> Request:
Update the records below by changing each "ROI value" to "return figure" and leaving the rest unchanged.

Source records
+++++

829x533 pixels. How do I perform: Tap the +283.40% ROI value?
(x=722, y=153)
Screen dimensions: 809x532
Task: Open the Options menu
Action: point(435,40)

+++++

> Expected output:
829x533 pixels. How do I perform: Tap the +283.40% return figure?
(x=722, y=153)
Screen dimensions: 809x532
Task: Open the Options menu
Action: point(435,40)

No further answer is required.